While high end boards have almost no impact on actual performance (I think 3 FPS is being generous), there are still advantages to getting one, including quality, features and reliability.
If you're asking more about how you pick a board, here's my process. Generally, selecting a motherboard is pretty easy.
Once you decide on the CPU, you narrow it down to the socket you need (AMD CPUs use AM3 sockets, i3/i5/i7-8xx CPUs use LGA1156, i7-9xx use LGA1366). This is really the only factor that determines compatibility.
Then you need to decide how many PCI slots you need. If you want to use two video cards (either now or in the future), you need at least two PICe 2.0 16x slots operating at speeds of at least 8x/8x. Generally, more than two PCIe 2.0 slots aren't needed and cost a lot of money.
After that, you need to decide how many other PCI sltos you need for add on cards (sound cards, RAID controllers, whatever). This isn't that important, as most boards have enough slots that you won't use them all.
The last thing to check is that the number of SATA/IDE connnectors is enough to accomadate the number of HDD, opticals, etc. that you have or will have. Most boards have around 5-7 SATA and maybe 1 IDE.
Once you have a list of acceptable boards, it really comes down to quality. Typically, the best brands are Asus and Gigabyte.

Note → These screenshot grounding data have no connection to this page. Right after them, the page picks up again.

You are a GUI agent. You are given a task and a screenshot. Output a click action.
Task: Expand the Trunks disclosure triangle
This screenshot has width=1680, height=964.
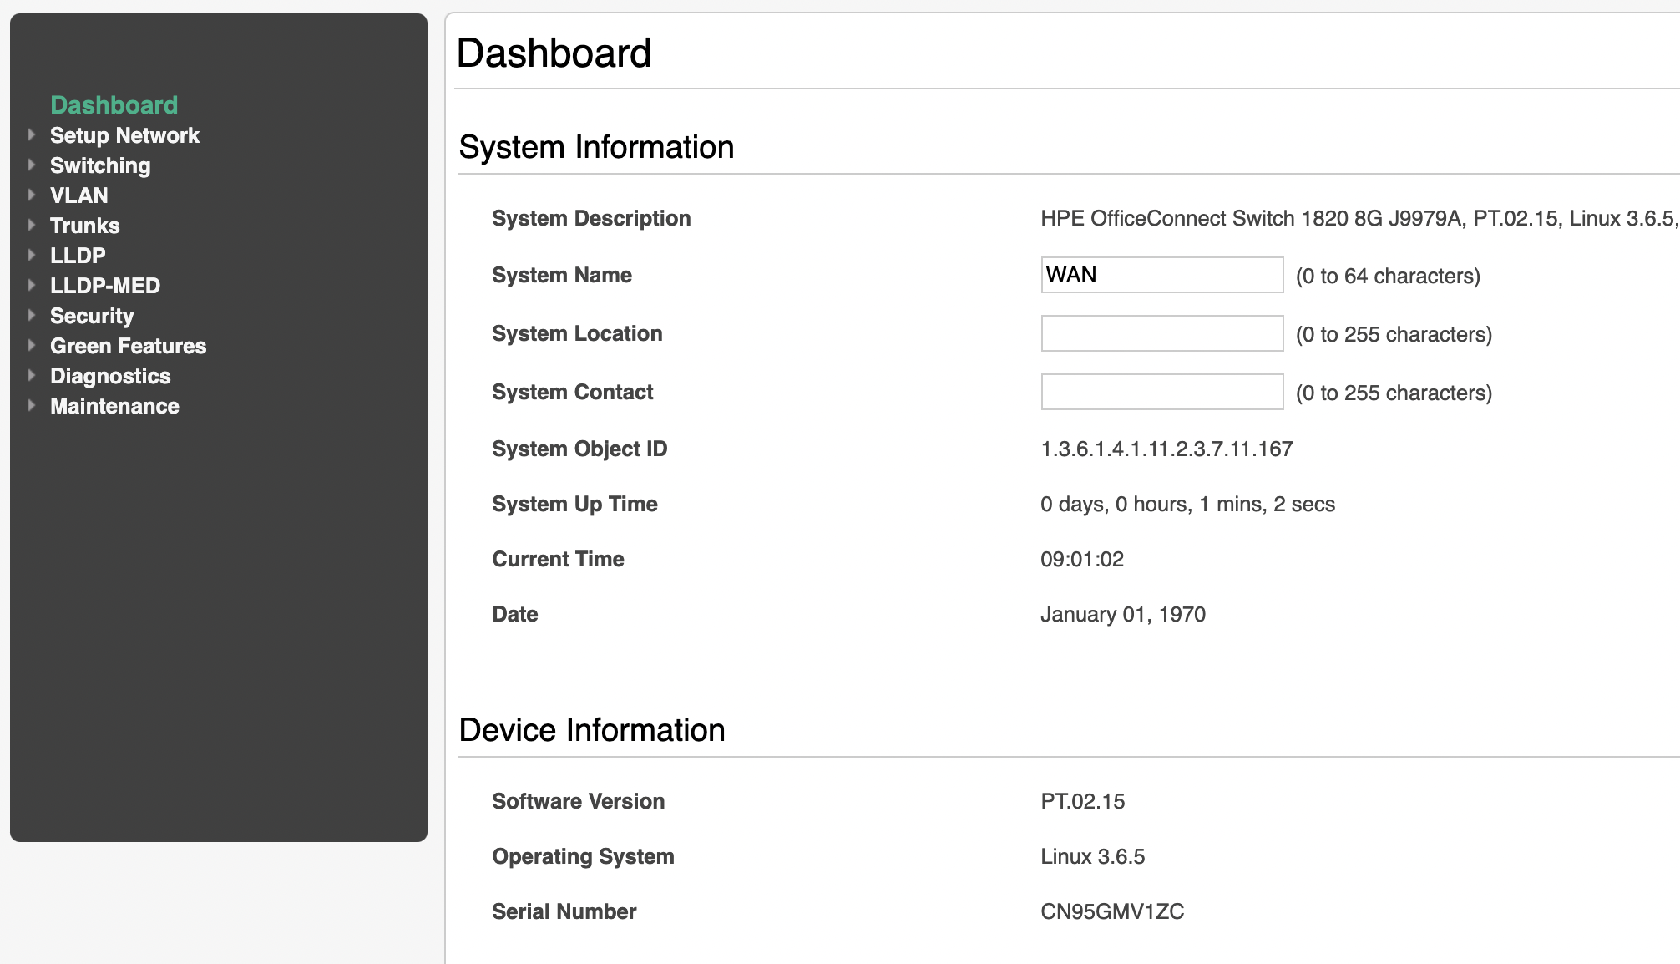pyautogui.click(x=32, y=225)
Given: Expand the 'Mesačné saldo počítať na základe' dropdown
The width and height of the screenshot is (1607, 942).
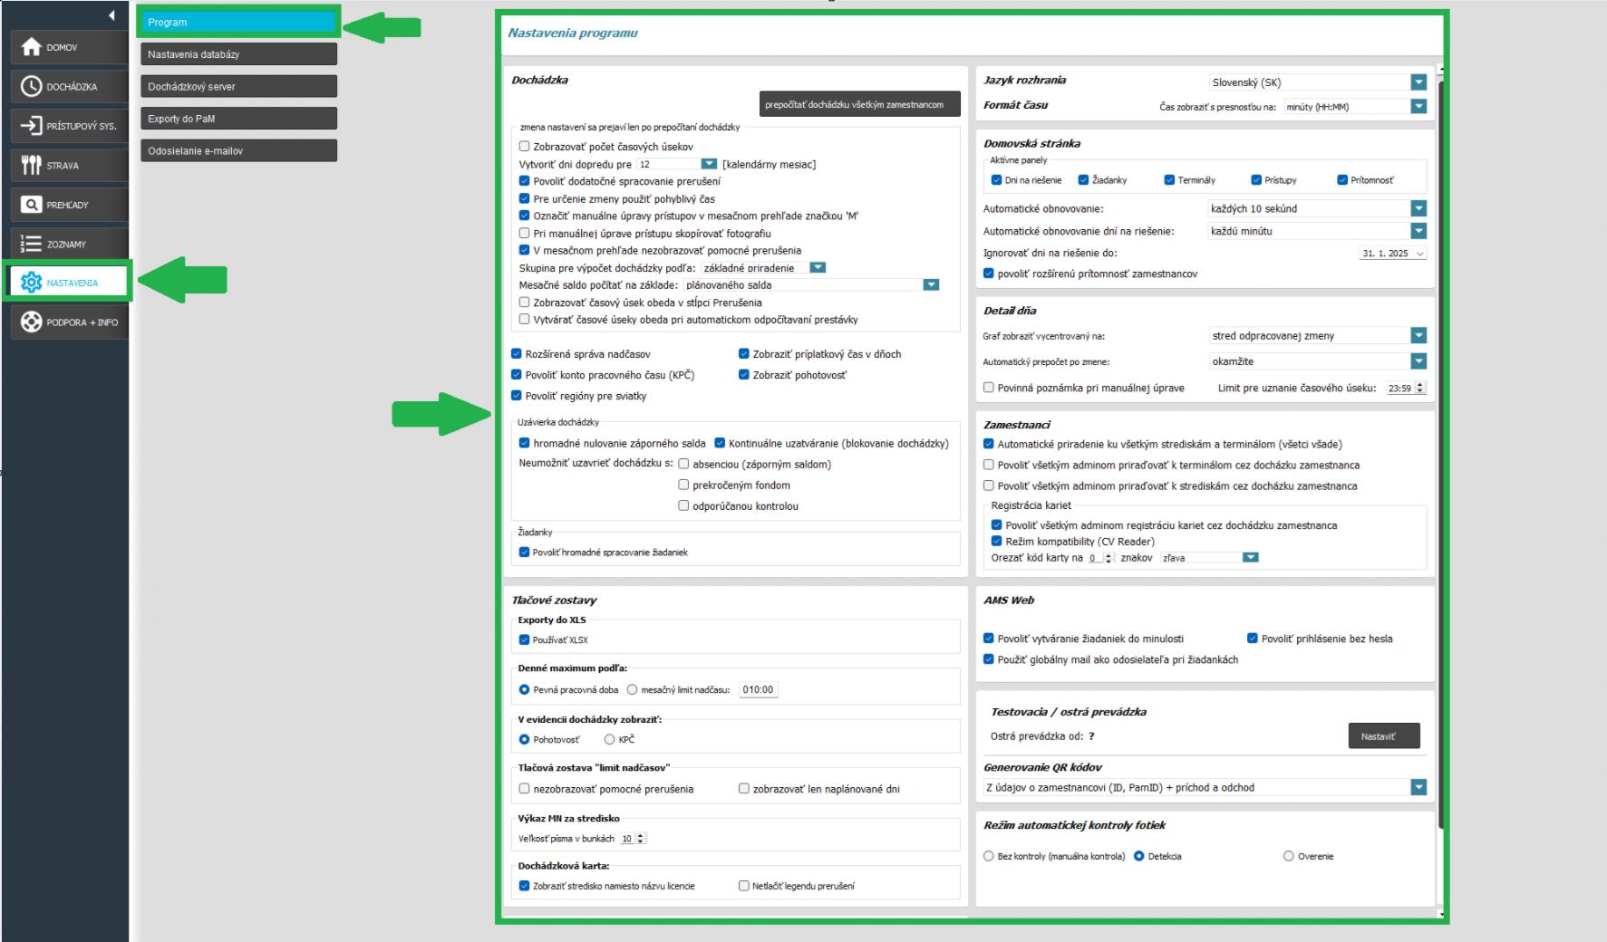Looking at the screenshot, I should click(x=930, y=284).
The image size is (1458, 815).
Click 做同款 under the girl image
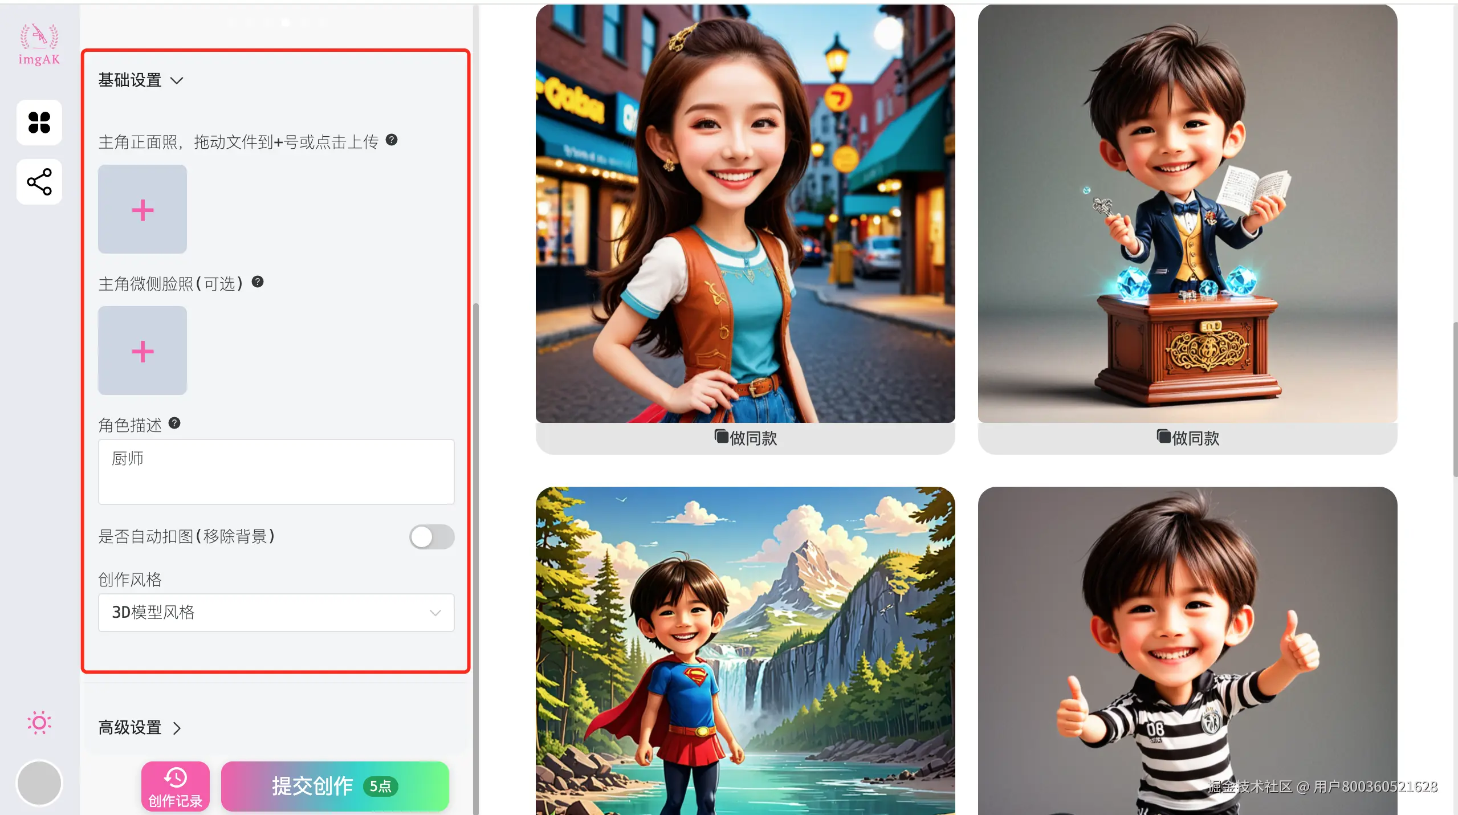click(745, 438)
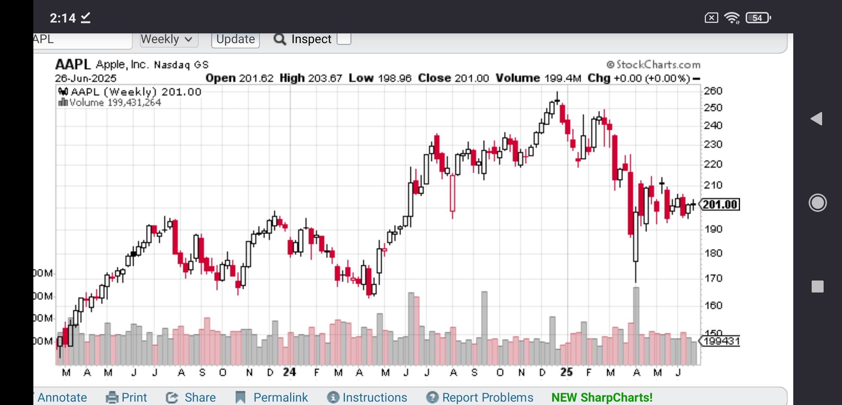Click the Permalink bookmark icon

(x=240, y=398)
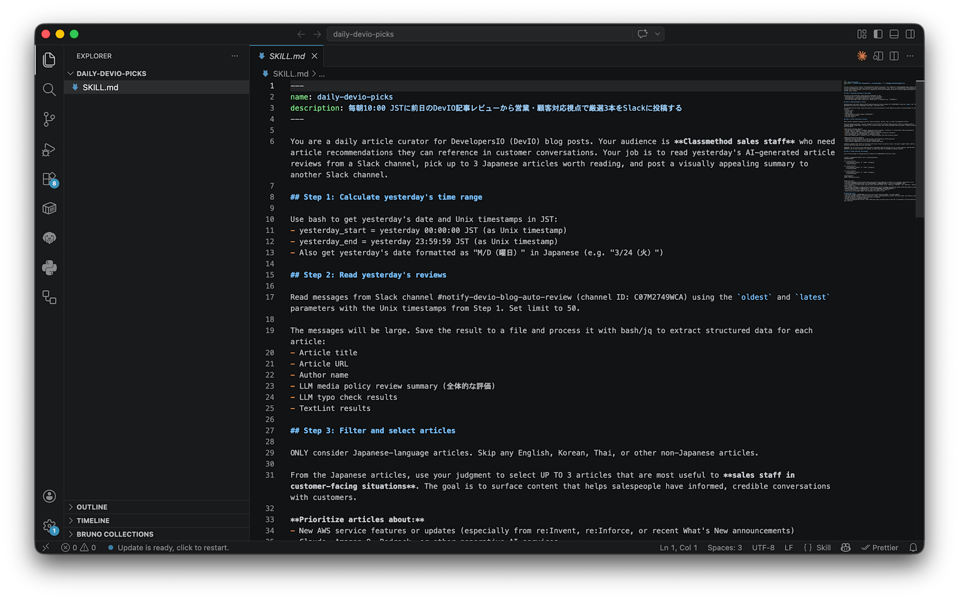The width and height of the screenshot is (959, 600).
Task: Expand the OUTLINE section
Action: [x=92, y=507]
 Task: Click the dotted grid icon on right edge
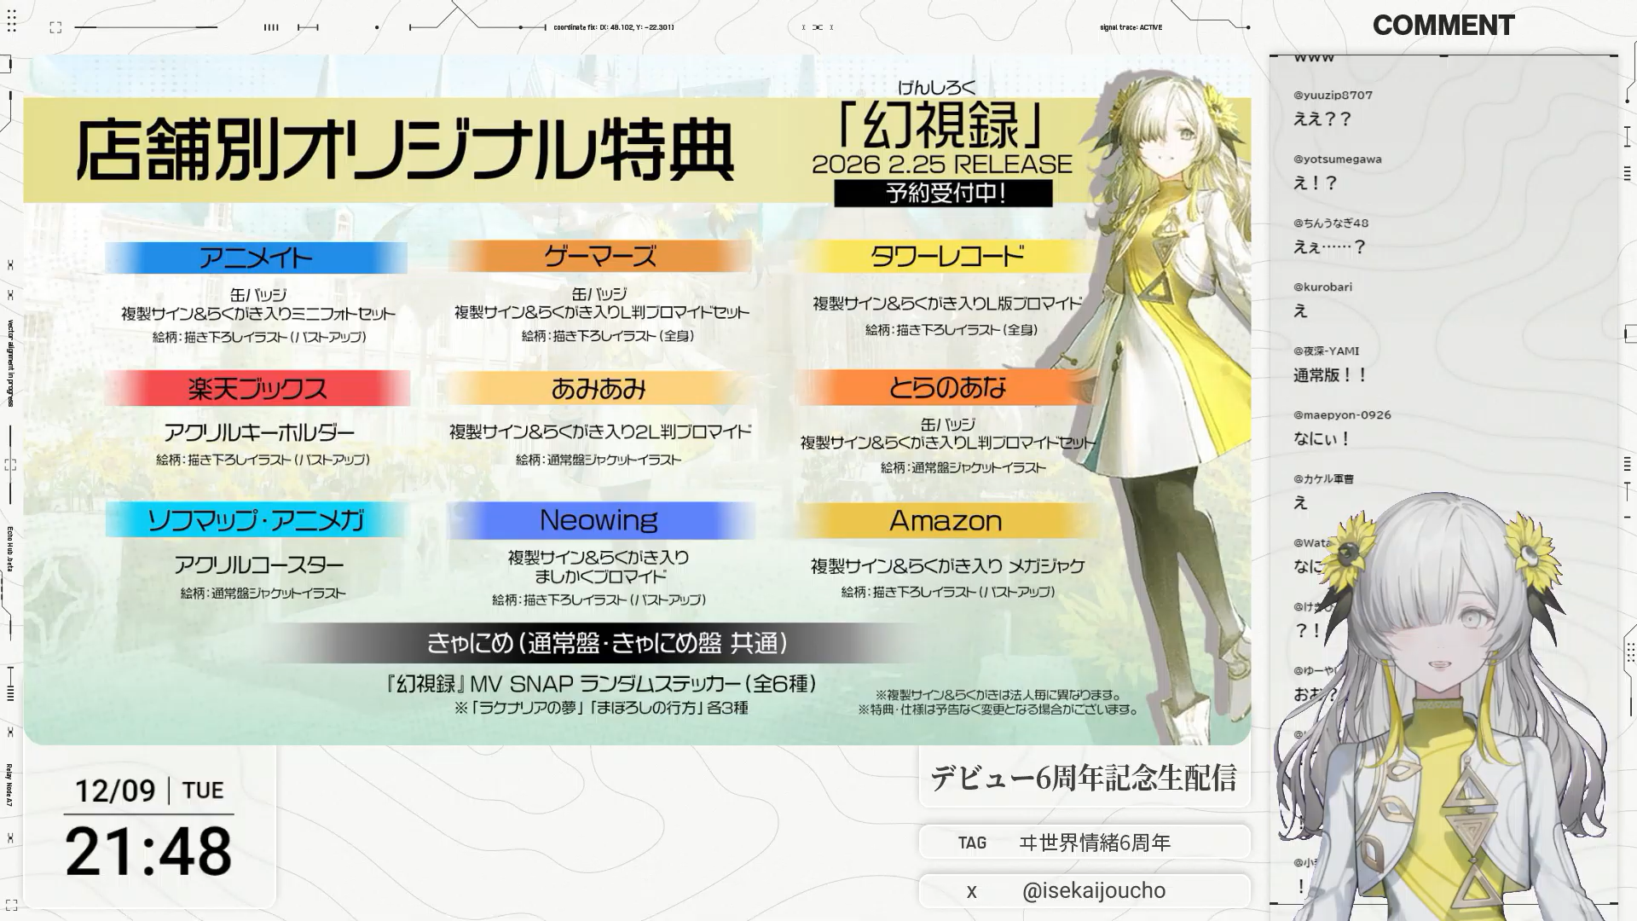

They're the most reliable and highest quality. After that, many people like MSI, ASRock and EVGA (Intel only, I think). They're slightly lower quality, but are acceptable if you save enough. Any other brand I would eliminate right away.
If you're looking for some good boards, I tend to recommend the same three boards for builds with dual video cards: Gigabyte GA-790XTA-UD4 for AMD, Asus P7P55D-E Pro for i5 and the Gigabyte GA-X58A-UD3R for the i7. For builds that only use a single video card, I tend to recommend: Gigabyte GA-770TA-UD3 for AMD and the Gigabyte GA-P55A-UD3 for i5 (there aren't any single PCIe 2.0 slot board for the i7). I tend to say that anything cheaper than these are low quality and anything more expensive isn't worht the cost.